__WHAT IS EXPECTED__: Retype the data that follows exactly. No pictures belong in the copy.

====== RECORDED DATA

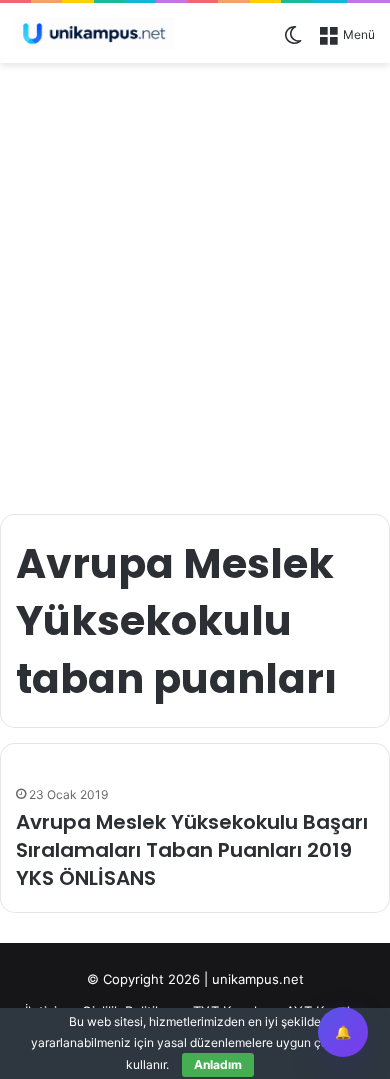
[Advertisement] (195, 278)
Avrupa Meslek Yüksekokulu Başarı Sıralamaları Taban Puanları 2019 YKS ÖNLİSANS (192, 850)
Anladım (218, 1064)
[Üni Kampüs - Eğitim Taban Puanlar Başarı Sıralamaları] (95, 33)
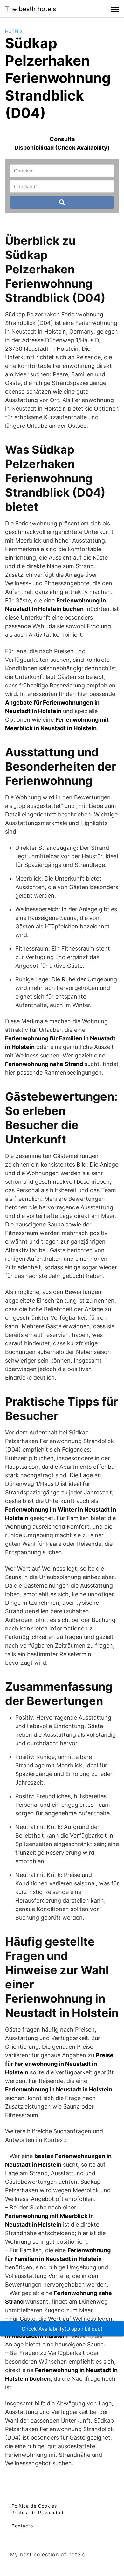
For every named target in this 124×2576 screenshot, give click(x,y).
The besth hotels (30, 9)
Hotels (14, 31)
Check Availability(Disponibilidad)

============

__RESULT OF THIS TASK__:
[Advertisement] (195, 278)
Avrupa Meslek Yüksekokulu Başarı Sıralamaları Taban Puanları 2019 YKS ÖNLİSANS (192, 850)
Anladım (218, 1064)
[Üni Kampüs - Eğitim Taban Puanlar Başarı Sıralamaları] (95, 33)
For every named target in this 124×2576 screenshot, give click(x,y).
The besth hotels (30, 9)
Hotels (14, 31)
Check Availability(Disponibilidad)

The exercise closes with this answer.